++++ Excerpt to read
A man accused of brutally slaying two women in a custody battle has made a shocking claim as part of his defence.

Veronica Butler, left, and Jilian Kelley were murdered. Source: Facebook/Oklahoma State Bureau of Investigation
Veronica Butler, left, and Jilian Kelley were murdered. Source: Facebook/Oklahoma State Bureau of Investigation

He has “dominion over all things”. His three children are his “God-given property”. And that’s the defence a murder-accused “sovereign citizen” gives for his part in the brutal slaying of two Kansas women over a bitter custody battle.

“I am a creation of nature and nature’s God,” the defendant declares in an affidavit submitted to the Texas County District Court at Guymon, Oklahoma.

“A people, a man, found alive and living, commonly known by my family, friends and neighbours as Paul Grice and so here I will stand.”

He is the fifth member of a community prayer group calling themselves “God’s Misfits” to be charged with the March 30 murder of Veronica Butler, 27 and court supervisor Jillian Kelley, 39, as they drove along a rural dirt lane. They were on their way to pick up Butler’s two children to attend a friend’s birthday party.

“Blood was found on the roadway and the edge of the roadway,” court documents report. “Butler’s glasses were also found in the roadway south of the vehicle, near a broken hammer. A pistol magazine was found inside Kelley’s purse at the scene, but no pistol was found.”

The children, aged six and eight, had meanwhile reportedly been placed in the care of family friends who were known to regularly host God’s Misfits prayer sessions.

A police search for the missing women ended 14 days later with the discovery of a shallow straw-covered pit in a cattle-grazing paddock leased by one of the accused.

The arrests include the children’s grandmother and local Republican Party chair, Tifany Adams, 54, her boyfriend Tad Callum, 43, and two God’s Misfits members – Cole Twombley, 50, and his wife Cora, 44. The fifth, Paul Jeremiah Grice, 31, was arrested in May.

Adams was a central figure in a heated custody battle over who had rights over the children. Court documents say she has confessed her involvement in the killings.

But all involved believe they are somehow “outside the law” of Oklahoma and the United States.

“The custody dispute is only part of the story,” says local investigative reporter Max McCoy. “It appears the Misfits may have embraced reckless and vengeful violence as an extension of their apocalyptic religious beliefs that children are property and that no government or other human institution can interfere in parental authority.”

Veronica Butler, left, and Jilian Kelley were murdered. Source: Facebook/Oklahoma State Bureau of Investigation
Veronica Butler, left, and Jilian Kelley were murdered. Source: Facebook/Oklahoma State Bureau of Investigation

State of denial

The brutal murder of the Kansas mother and court supervisor is just one incident among an increasing trend of violent attacks being linked to “sovereign citizen” movements in the United States, Europe and Australia.

On December 12, 2022, Gareth Train, his partner Stacey and his brother Nathaniel executed two police officers and killed a concerned neighbour in Queensland’s Western Downs.

“If you are a conservative, anti-vax, freedom lover, protester, common law, conspiracy talker, alternative news, independent critical thinker, truther, Christian, patriot etc etc expect a visit from these hammers – they are here to kill, maim and take you to re-education school,” one social media video linked to the trio declared.

Also in December 2022, German police arrested former special forces troops, politicians and judges to foil a coup-plot by the far-right terrorist organisation Reichsbürger (Reich Citizens). The sovereign-citizen group argues they are subjects of a defunct German regional monarchy overthrown by a 1918 revolution, not the Federal Republic of Germany.
++++++++
++++ Recorded data
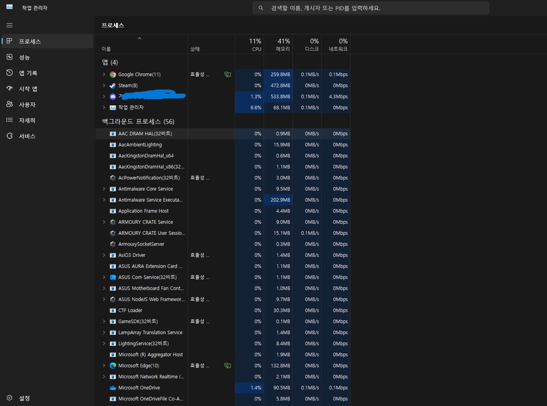Expand Antimalware Core Service entry

(104, 189)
++++++++
**Written task 1:** Using the article on the "God's Misfits" case, explain in one to three sentences why the two murdered women were driving along the rural dirt lane.
**Written task 2:** Reproduce word for word the passage of the article on the "God's Misfits" case between "But all involved" and "Europe and Australia.", inclusive.

**Exercise output 1:** They were on their way to pick up Butler's two children so the children could attend a friend's birthday party.

**Exercise output 2:**
But all involved believe they are somehow “outside the law” of Oklahoma and the United States.

“The custody dispute is only part of the story,” says local investigative reporter Max McCoy. “It appears the Misfits may have embraced reckless and vengeful violence as an extension of their apocalyptic religious beliefs that children are property and that no government or other human institution can interfere in parental authority.”

Veronica Butler, left, and Jilian Kelley were murdered. Source: Facebook/Oklahoma State Bureau of Investigation
Veronica Butler, left, and Jilian Kelley were murdered. Source: Facebook/Oklahoma State Bureau of Investigation

State of denial

The brutal murder of the Kansas mother and court supervisor is just one incident among an increasing trend of violent attacks being linked to “sovereign citizen” movements in the United States, Europe and Australia.